Elizabeth Rhodes
No Comments

MYSTERY MEAT: AN INTERVIEW WITH HEATH FLAGTVEDT

Decrease Font Size Increase Font Size Text Size Print This Page

This Saturday, Self Actualization is hosting “Mystery Meat,” a one-night-only exhibition by sculptural and conceptual artist Heath Flagtvedt. Held at the Imperial Linen Services building (3401 Harrisburg), this will be Flagtvedt’s fourth solo exhibition in Houston since the end of 2014.

I had the opportunity to ask a few questions to the Houston-born artist — who now resides in Portland — prior to this weekend’s exhibition.

FPH: Can you tell me about the title of your exhibition?

Heath Flagtvedt: Titles are always around phrases where meanings coalesce for me. They are never a one-for-one linear meaning conveyance. So, “Mystery Meat” was a phrase where several threads I was thinking about all met. My titles are intersections that way.

“Mystery meat” as a phrase originally hit my radar from a Madvillain song, or more specifically from Mos Def talking about a Madvillain song. There is this really great Frolab video of him just quoting [MF] Doom lyrics and talking to friends about how good he is.

As a way of differentiating Doom and why he is on another level from other rappers, he quotes Doom: “Every week its mystery meat.” Just the inventiveness and the unexpected.

So that stuck. That video is so good because it is how I think we should talk about art: With real shared pleasure. I have seen this video countless times and when I watch it again to find where he mentions mystery meat, I can’t turn it off. I just really love it.

heath 1

Work by Heath Flagtvedt

 

FPH: What is the process in making your works?

Flagtvedt: That’s not a question I can quite answer that way. I am 43 now and have been making art for 25 years as a constant in my life. After that long, you develop — whether you do it intentionally or not — a practice that surrounds making work and the work just emerges from that practice as a step in the procedure.

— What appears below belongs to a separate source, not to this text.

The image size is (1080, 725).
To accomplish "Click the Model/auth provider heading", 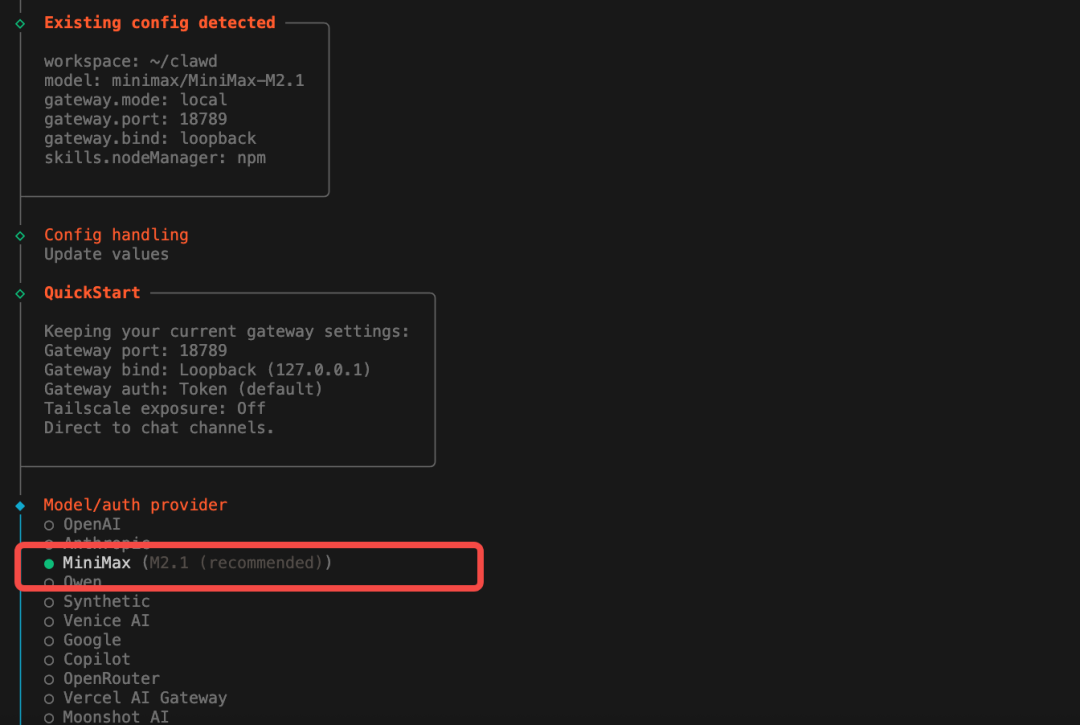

I want to make work that is human and honest and forthcoming, which is actually really difficult. There are so many pitfalls. Things can easily fall into “overly clever” or just become luxury objects and seem opaque to most people, for instance. So that leads you to read and study. This is the place where critical theory for me has a place in art, which is how to avoid some of these pitfalls or address them directly if they come up.

I also spend a lot of time and energy concerned with how much of ourselves exists and exerts itself unconsciously and how to engage and shape our unconsciousness. So all of that goes together with what gets tits hard visually and materially and kind of fuses in ways that seem beyond my imagining.

I made color copies for years and for many of the same reasons I use plastic: limited control, not a formal art material, no direct sign of luxury. And they happen quickly and they are fully alive at the moment of creation, but with a great deal of work done prior.

FPH: Are these works a departure from your previous exhibitions?

Flagtvedt: Not really, no. It all feels largely the same to me. Each is different but they are iterations and stages or whatever of the same process. In a lot of ways, each show is a departure. I hope I am never one of those artists who make the same thing over and over and over, a la Lichtenstein. I would rather pump gas for a living.

“Mystery Meat” is a one-night-only event hosted by Self-Actualization on Saturday from 6 to 11 pm at Imperial Linen Services (3401 Harrisburg).